There is a perception that mathematical ability/knowledge among science and engineering students is declining. This issue was approached from several angles in this project by: examining staff and student perception, evaluating evolving qualification profiles of incoming students and tracking student progression through representative degree courses.

Mismatches between staff and student perception and the reality of mathematical performance were a possibility. To test this hypothesis questionnaires were issued to staff (in Chemistry, E&EE, Maths) and to students (E&EE). Examination data (including year averages, degree classification and selected module marks) were obtained from each school and matched to A-level grades. Statistical analysis was performed on the matched data sets.
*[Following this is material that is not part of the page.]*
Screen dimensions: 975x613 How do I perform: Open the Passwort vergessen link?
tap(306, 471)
Clear correlation was observed between responses to staff questionnaires in Chemistry and E&EE. It was perceived that student handling of mathematics had declined significantly and continues to decline. The perceived decline is steeper with home students and should be addressed via Government policy at pre-University level. By contrast while Maths academics broadly agreed with some of the above opinions, a significant proportion considered standards were invariant.

Significantly, first year E&EE students indicated that the mathematics level experienced was approximately as expected, but by year two this perception had shifted significantly. Systematic statistical analysis of A level results and university performance supported the importance of mathematics in science and engineering degrees from qualification to graduation.
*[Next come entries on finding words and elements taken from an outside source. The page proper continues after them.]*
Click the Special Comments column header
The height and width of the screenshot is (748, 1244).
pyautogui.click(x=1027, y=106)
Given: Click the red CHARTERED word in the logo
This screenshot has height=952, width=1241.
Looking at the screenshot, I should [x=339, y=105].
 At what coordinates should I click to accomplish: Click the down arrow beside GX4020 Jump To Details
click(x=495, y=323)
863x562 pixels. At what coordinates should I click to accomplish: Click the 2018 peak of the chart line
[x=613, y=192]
Whereas Government policy shifts at the pre-University level may be necessary; other approaches may also be effective. The success in Chemistry in implementing mathematics modules dependent on intake mathematics qualification and the experiences of first year E&EE students stresses the positive outcomes from matching the level of material to mathematics ability. Were it not for the assumed constraints of maintaining degree quality and limiting overall degree duration, the implication would be to teach at the appropriate current mathematical level of the students. A solution, given these constraints, is to delay higher-level mathematics material until the students have the necessary skills. Given the broad mathematics ability range, it is debatable whether deferring material across the whole cohort is effective. The alternative is to (partially) stream students in mathematics.
Accessibility of data has been a major impediment to the efficient execution of the original project proposal. It is our contention that certain data should be retained, while respecting data protection issues, in a standard way across Schools, to facilitate its interrogation. Future work might include understanding the nature of the student experience when struggling with mathematics, in order to provide coping mechanisms.